2001 Maniacs

Un texte signé André Quintaine

USA - 2005 - Tim Sullivan
Interprètes : Robert Englund, Lin Shaye, Giuseppe Andrews, Jay Gillepsie, Marla Malcolm

C’est en 1964 que Herschell Gordon Lewis réalisa 2000 MANIACS que beaucoup considèrent comme étant son meilleur film. Un an après avoir créé un mouvement indépendant anti-Hollywoodien avec BLOOD FEAST, le pape du gore revenait avec cette histoire dans laquelle un village fantôme sudiste se venge une fois tous les 100 ans des exactions commises par des nordistes durant la Guerre de Sécession. Prenant pour cibles de malheureux touristes de passage, les revenants font la fête et tuent joyeusement dans une ambiance qui, aujourd’hui encore, dérange, tant la violence est hystérique.
Né en 1964, Tim Sullivan a longtemps travaillé dans le milieu du cinéma avant de passer enfin à la réalisation avec 2001 MANIACS. Après avoir participé au cultissime THE DEADLY SPAWN de Douglas McKeown, il étudie le cinéma et se fait la main en travaillant pour MTV ainsi que sur quelques productions mainstream (COCTAIL, LE PARRAIN 3…). En 1990, il entre à la New Line où il fait de nombreuses connaissances et où il rencontre par exemple Robert Englund, acteur pour lequel il écrit d’ailleurs le personnage du maire dans 2001 MANIACS. En 1999, il co-produit DETROIT ROCK CITY où une bande de jeunes cherche à participer à un concert du groupe Kiss. C’est quelques temps après la fin du tournage de ce film que Tim Sullivan rencontre Chris Kobin, le détenteur des droits des remakes des films de HG Lewis (David Friedman et Herschell Gordon Lewis ayant visiblement oublié de les renouveler). Tim Sullivan et Chris Kobin commencent donc l’écriture du scénario de 2001 MANIACS. A ce moment-là, nous sommes en 2000, ils pensaient tous les deux que le film sortirait en 2001, d’où le titre. Malheureusement, les choses ne se passent pas comme ils le prévoyaient et ils rencontrent de nombreuses difficultés pour trouver un financement. Finalement, les choses se mettent en route après la sortie de CABIN FEVER.
Grâce au succès financier du premier film d’Eli Roth, ce dernier fonde avec Scott Spiegel et Boaz Yakin sa compagnie de production : Raw Nerve. C’est elle qui s’engage alors à verser la moitié du financement du film de Tim Sullivan.
Le principe de 2001 MANIACS reste le même que celui du film culte de HG Lewis puisque nous retrouvons les habitants de Pleasant Valley détournant les malheureux qui se sont égarés sur une route jouxtant leur village. Ce dernier a connu un terrible drame durant la Guerre de Sécession lorsqu’une armée de yankees a décimé tous les habitants. Depuis, tous les ans, les fantômes des Sudistes massacrés vengent cet affront en organisant une fête durant laquelle ils torturent et tuent une demi-douzaine de yankees !

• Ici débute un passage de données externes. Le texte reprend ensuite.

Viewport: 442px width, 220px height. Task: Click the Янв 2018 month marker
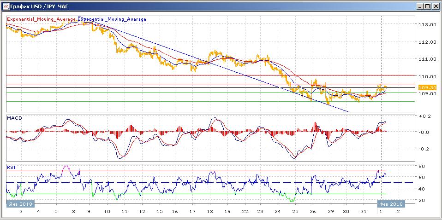point(20,203)
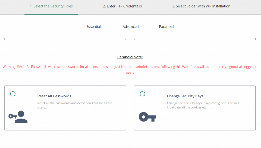Click the red Warning text about password resets
The image size is (261, 148).
[x=130, y=70]
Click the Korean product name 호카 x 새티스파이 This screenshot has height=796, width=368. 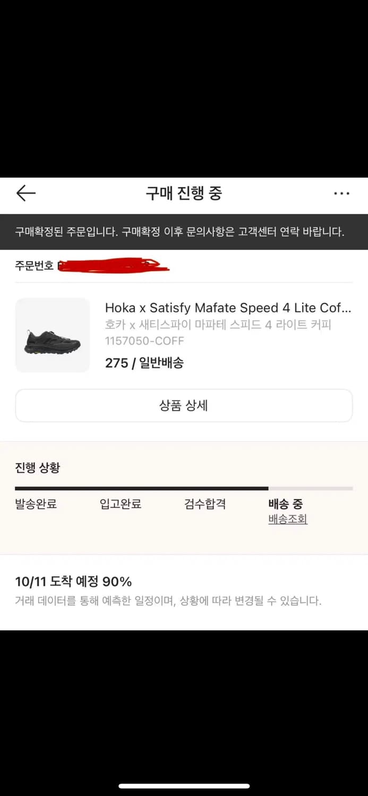218,325
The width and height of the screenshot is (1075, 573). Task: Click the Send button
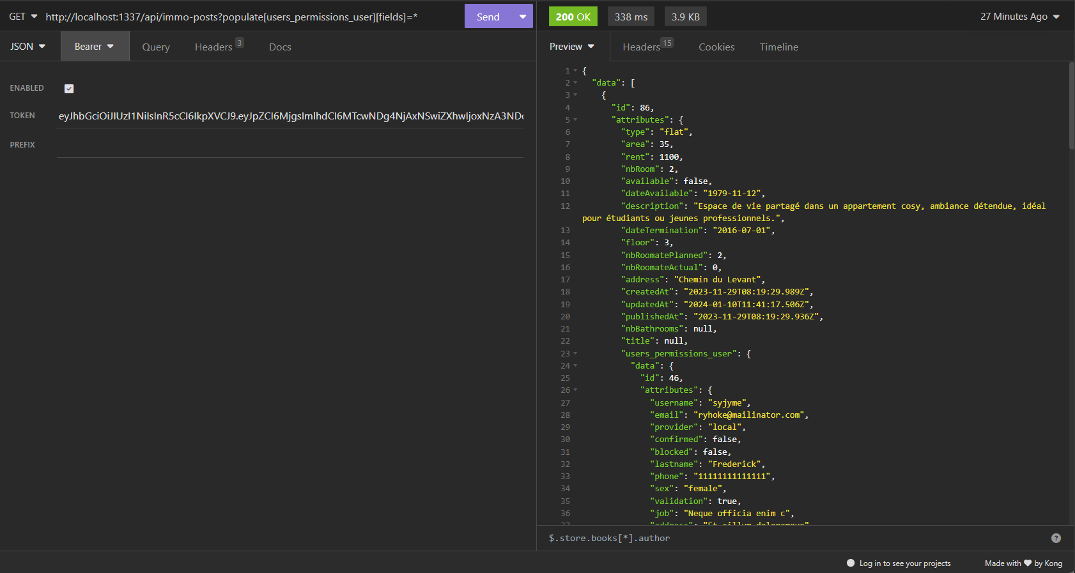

Si le scénario est identique à celui du film de Herschell Gordon Lewis, la période n’est plus la même. Les malheureuses victimes, par exemple, sont quelque peu rajeunies…

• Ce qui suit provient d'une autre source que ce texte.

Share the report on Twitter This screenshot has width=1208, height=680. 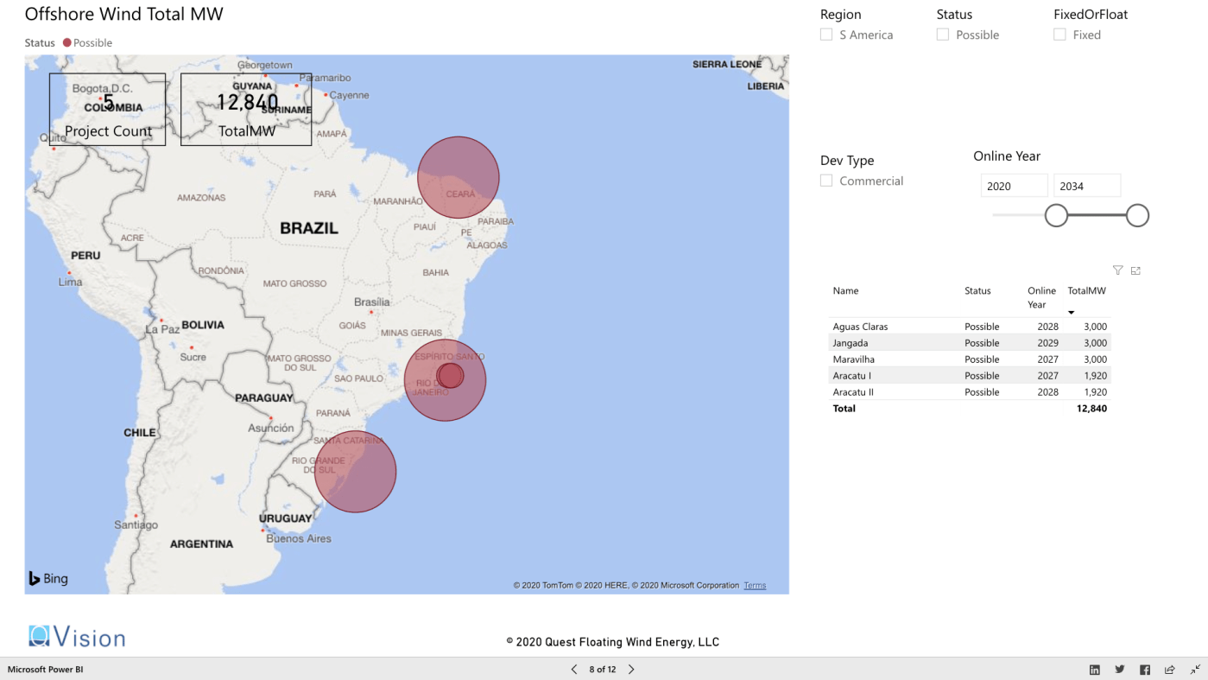pyautogui.click(x=1119, y=670)
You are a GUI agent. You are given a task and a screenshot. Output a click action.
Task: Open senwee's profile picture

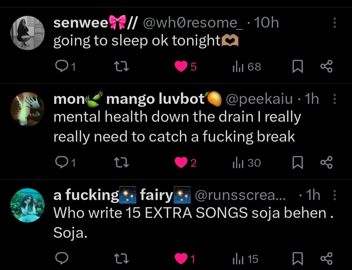pos(28,33)
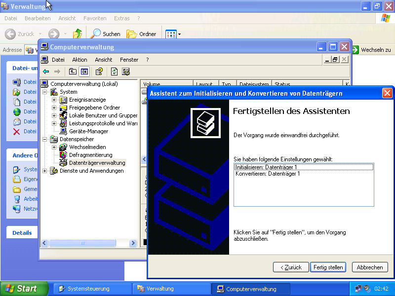Switch to Systemsteuerung in the taskbar
Image resolution: width=395 pixels, height=296 pixels.
pos(92,289)
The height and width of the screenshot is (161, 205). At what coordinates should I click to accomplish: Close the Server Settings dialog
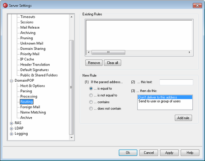click(x=197, y=5)
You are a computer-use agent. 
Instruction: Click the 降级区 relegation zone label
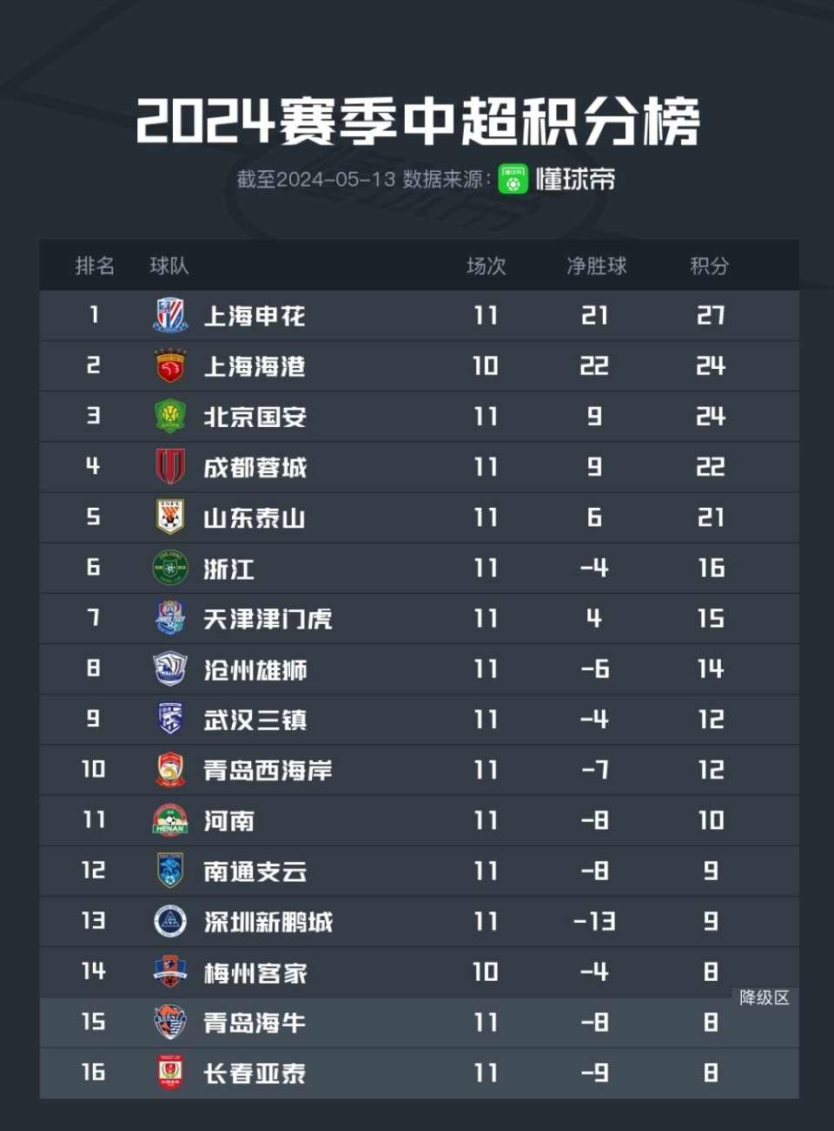(765, 997)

Le début de 2001 MANIACS fait très peur et plus particulièrement cette séquence d’ouverture durant laquelle nous assistons à un cours d’université sur la Guerre de Sécession. Pendant que le professeur commente des diapositives qui sont projetées derrière lui, un petit malin intervertit les vignettes avec celles d’une beuverie entre potes… Qu’est-ce qu’on se marre… On craint alors le pire, d’autant plus que les secondes suivantes confirment notre appréhension grandissante avec la présentation de nos héros qu’on croirait sortis d’un catalogue de la Redoute. Les garçons sont cools, mignons, propres sur eux, pas un gramme de graisse en trop et pas trace non plus d’un malheureux poil qui aurait eu la mauvaise idée de pousser sous la peau et de provoquer un hideux bouton. Quant aux filles, c’est à peu de choses près la même chose. Elles sont toutes « canons » selon les critères actuels, mais sans charisme et tout aussi superficielles que les garçons. Elles sont tout juste bonnes à s’essuyer avec et ne valent pas tripette devant Connie Mason, par exemple, la fabuleuse pin-up du film de Herschell Gordon Lewis.

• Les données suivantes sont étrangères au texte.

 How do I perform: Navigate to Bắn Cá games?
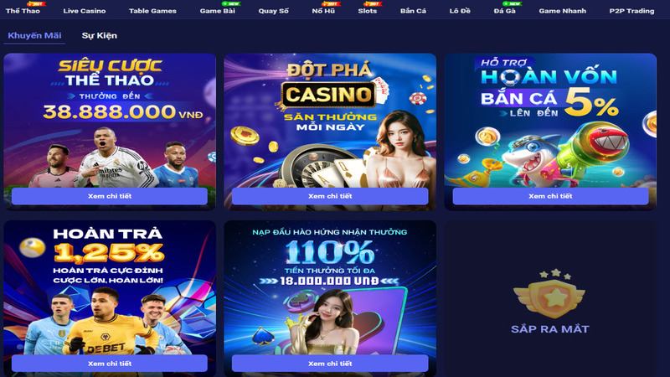[413, 11]
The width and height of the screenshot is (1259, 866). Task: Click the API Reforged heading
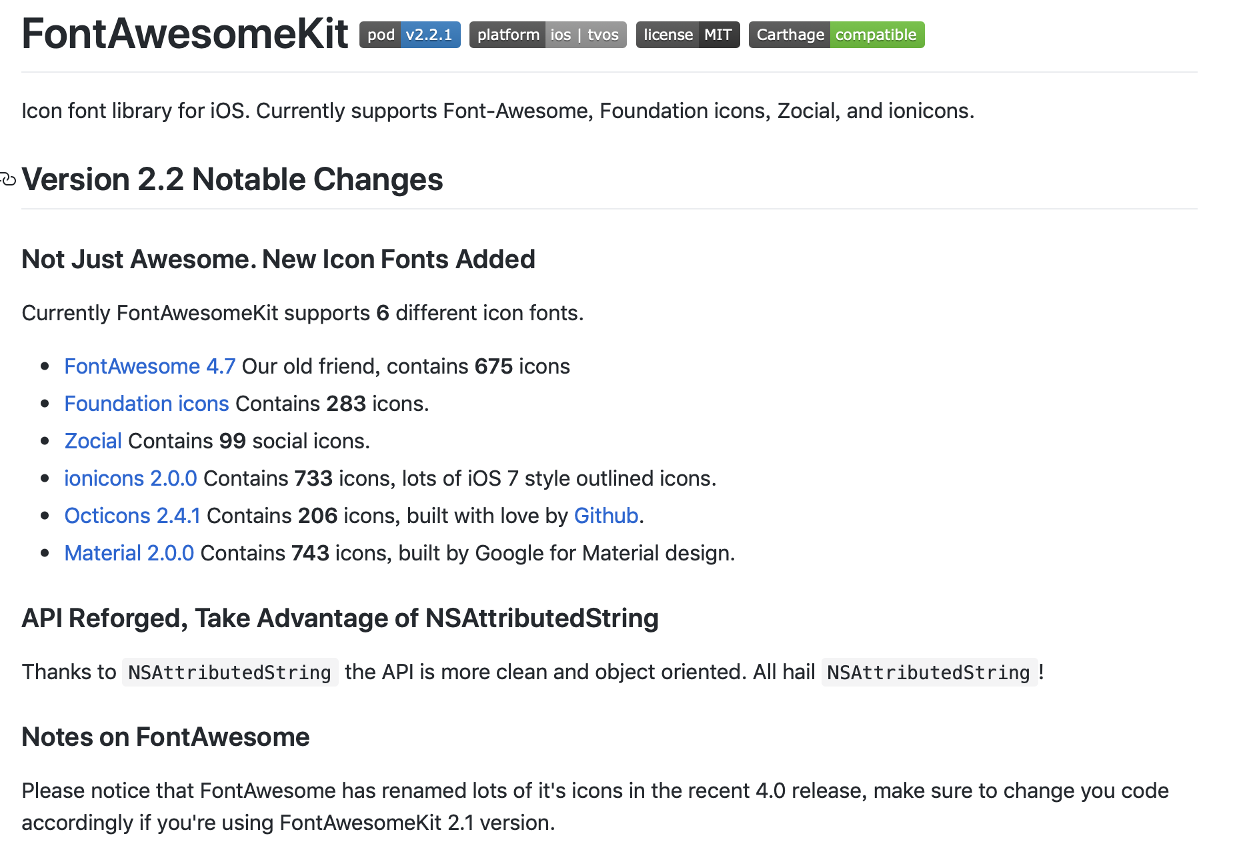(x=339, y=618)
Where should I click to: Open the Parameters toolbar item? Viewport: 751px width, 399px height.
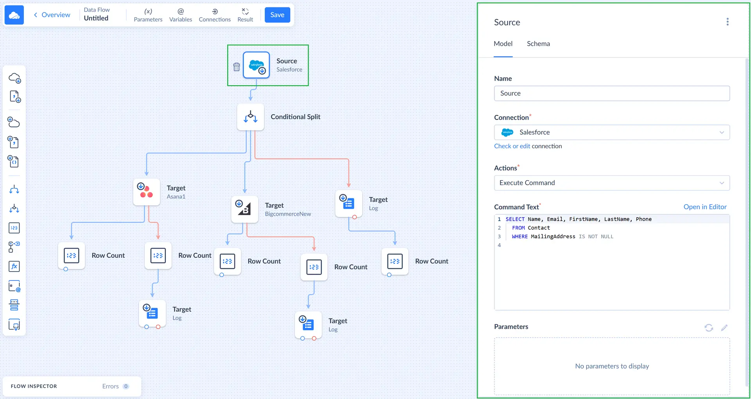click(x=148, y=15)
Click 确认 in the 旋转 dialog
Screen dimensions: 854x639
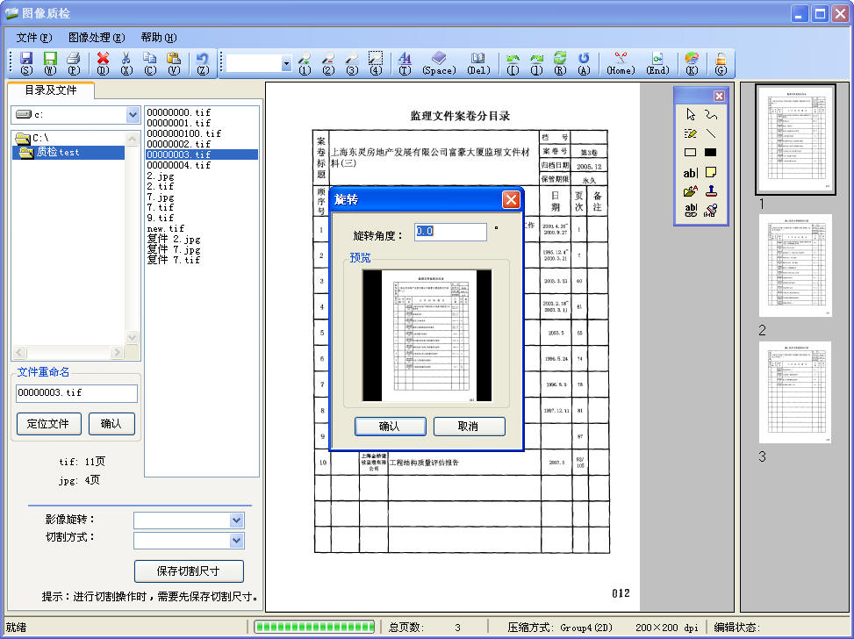click(x=389, y=427)
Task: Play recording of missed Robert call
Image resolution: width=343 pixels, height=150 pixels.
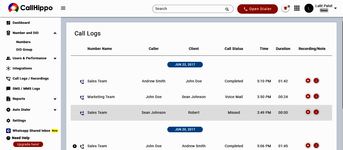Action: point(308,112)
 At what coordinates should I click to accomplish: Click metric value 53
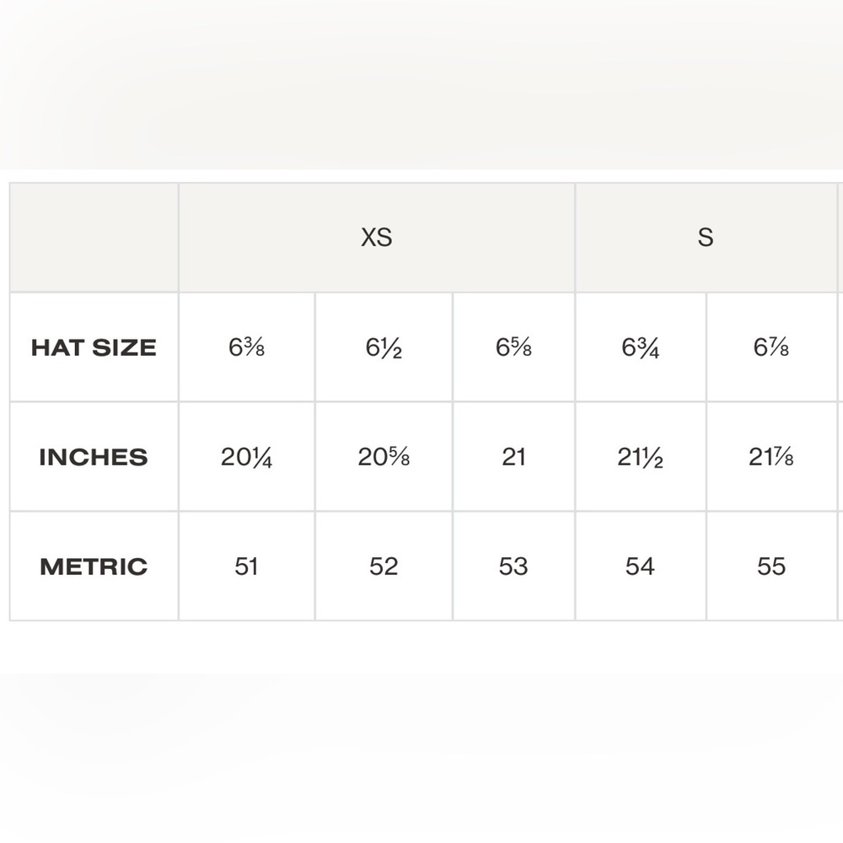[514, 566]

Dès lors, 2001 MANIACS se situe à cent mille lieux de son prédécesseur. 2000 MANIACS se vautrait avec plaisir dans l’exploitation à gogo. L’objectif était de choquer, révulser, d’attirer le spectateur avec des images répulsives. Face au graveleux film de HG Lewis, celui de Tim Sullivan est à l’image de ses héros beaux, jeunes et cool : un divertissement fun. Il s’éloigne radicalement du film du pape du gore et ne parvient ni à révulser, ni à mettre mal à l’aise son audience. Exit l’humour noir, vulgaire et détonnant de 2000 MANIACS. A la place, nous obtenons un humour également noir, certes, mais qui s’oriente délibérément vers le divertissement à grande échelle et pour tout public. Là où le film de HG Lewis faisait rire jaune, celui de Tim Sullivan ne fait qu’amuser la galerie.
Le public concerné n’est pas le même et il a de toute façon bien changé. 2001 MANIACS vise d’emblée les ados tout en contribuant à imposer une vision propre et lisse de la société. Superficiel, Tim Sullivan impose un véritable ordre moral avec son remake à l’occasion du seul moment du film où il quitte le plan du divertissement pour nous infliger un discours sur le respect que l’on doit aux anciens et en particulier aux victimes de guerre. Un discours moral d’un côté et une apologie de la société superficielle qui ne s’intéresse qu’à l’apparence de l’autre… Tout le contraire d’un « vrai » film d’horreur en somme…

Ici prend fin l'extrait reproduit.